Prolongation of intestinal allograft survival without immunosuppressive drug therapy. Transplantation of small bowel allografts.

Although survival of small-bowel allografts can be prolonged by immunosuppressive drug therapy, infectious complications have been frequent, and therefore alternate approaches have been sought. The rat model of accessory small-bowel transplantation (LBN-F leads to Lewis rat combination) was used to study the effects upon mean survival time (MST) of conveying the venous effluent from the graft through the liver (porto-portal anastomosis; PP-A) rather than into the central circulation (porto-caval anastomosis; PC-A). Also investigated was the effect of splenectomy of the host. With PC-A, the MST was 12.5 days; with PP-A, the MST was prolonged to 22.9 days (P less than 0.005); and with PC-A or PP-A and simultaneous splenectomy, the MSTs were 22 days (P less than 0.001) and 24.2 days (P less than 0.05), respectively.

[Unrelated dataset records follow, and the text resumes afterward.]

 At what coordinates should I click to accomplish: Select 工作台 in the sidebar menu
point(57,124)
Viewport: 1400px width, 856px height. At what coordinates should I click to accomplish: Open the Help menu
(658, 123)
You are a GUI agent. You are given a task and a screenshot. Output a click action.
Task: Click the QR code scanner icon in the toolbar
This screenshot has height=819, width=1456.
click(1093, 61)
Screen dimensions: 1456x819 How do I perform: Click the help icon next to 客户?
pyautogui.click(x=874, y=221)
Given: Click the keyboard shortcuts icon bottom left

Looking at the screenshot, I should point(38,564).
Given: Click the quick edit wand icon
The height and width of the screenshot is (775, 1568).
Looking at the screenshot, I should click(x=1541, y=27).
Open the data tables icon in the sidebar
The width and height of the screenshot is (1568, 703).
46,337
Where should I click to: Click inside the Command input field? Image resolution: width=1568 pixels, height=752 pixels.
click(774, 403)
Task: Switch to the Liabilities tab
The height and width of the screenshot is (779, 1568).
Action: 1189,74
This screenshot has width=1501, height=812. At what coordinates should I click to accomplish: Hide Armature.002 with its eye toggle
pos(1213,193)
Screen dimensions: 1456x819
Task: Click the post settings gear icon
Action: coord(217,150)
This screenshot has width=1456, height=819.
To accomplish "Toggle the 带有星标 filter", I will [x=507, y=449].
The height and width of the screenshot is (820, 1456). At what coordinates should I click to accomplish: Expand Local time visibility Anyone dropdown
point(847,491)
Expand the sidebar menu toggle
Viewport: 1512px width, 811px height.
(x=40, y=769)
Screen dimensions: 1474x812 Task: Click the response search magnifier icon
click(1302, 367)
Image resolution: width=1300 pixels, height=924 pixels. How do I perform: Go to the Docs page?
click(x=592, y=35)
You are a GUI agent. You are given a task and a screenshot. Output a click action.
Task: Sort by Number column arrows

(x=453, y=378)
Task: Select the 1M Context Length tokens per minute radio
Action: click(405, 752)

In the last three groups, rejection was chronic (fibrosis, partial reabsorption of the graft), rather than acute as in rats with PC-A. A rise in antidonor hemagglutinin activity paralleled the rejection process and was delayed in rats with PP-A and those with splenectomy. These results suggest that intestinal transplantation should involve PP-A rather than PC-A. Hepatic filtration or alteration of antigen originating in the graft may be the cause for delayed, chronic graft rejection. Splenectomy, acting on the efferent arm of the rejection process by decreasing the host's immune reactivity, had the same effect on the mode of graft rejection, when combined with PC-A. An enhancing effect of splenectomy, when added to PP-A, could not be elicited.